I have a private type that internally uses a 2 dimensional array, while doing additional processing whenever the elements of that array are set. My package looks something like this:
with MyElements;
generic
Width, Height : Positive;
package MyPackage is
subtype MyXCoordinate is Positive range 1..Width;
subtype MyYCoordinate is Positive range 1..height;
type MyCoordinate is
record
x : MyXCoordinate;
y : MyYCoordinate;
end record;
type MyType is private;
function Create return MyType;
function Get (this : in MyType;
coord : in MyCoordinate) return MyElements.MyElementType;
procedure Set (this : out MyType;
coord : in MyCoordinate;
element : in MyElements.MyElementType);
private
type MyTypeData is array (MyXCoordinate,MyYCoordinate)
of MyElements.MyElementType;
type MyType is
record
data : MyTypeData;
otherstuff : ThatIsActuallyInThePackageButNotRelevant;
end record;
end MyPackage
However this forces packages that interface with MyPackage to either be generic, or to dynamically instantiate a new MyPackage with the correct parameters.
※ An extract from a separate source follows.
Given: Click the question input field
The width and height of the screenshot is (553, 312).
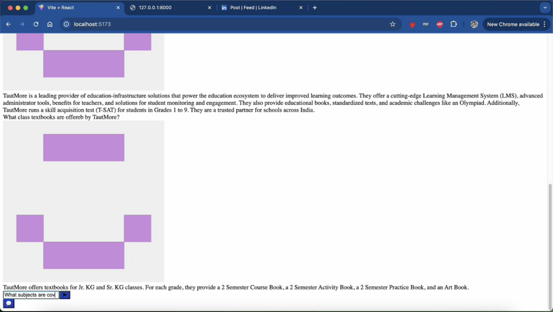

Granted in execution these parameters are available fairly early (they are read from a file which is passed in on command line), but it still seems like I'm missing a language element that would do this for me.
I considered just using unbound Positives for the coordinates, removing the generic and allowing a run-time outofbounds error to be generated if the bounds fail, but I can't help feeling like Ada must have some way to do this cleanly at compile time.
I know I could use SPARK, but its overkill for this project (this project is a game, written in Ada to showcase its qualities) and somewhat defeats its purpose (showcasing Ada's compile-time error checking!).
Is my generic instantiation solution the correct way to handle this, or is there something better?
My attempts so far, that don't work but feel like they might be close-ish:
type MyType is
record
Width,Height : Positive;
subtype XCoordinate is Positive 1..Width;
subtype YCoordinate is Positive 1..Height;
data : array (XCoordinate,YCoordinate) of MyElements.MyElementType;
end record;
And wrapping the generic package with a 'generator' package that takes width/height as parameters to functions and procedures that then call-through to the package. (lots of code, doesn't work, wont waste space here with it).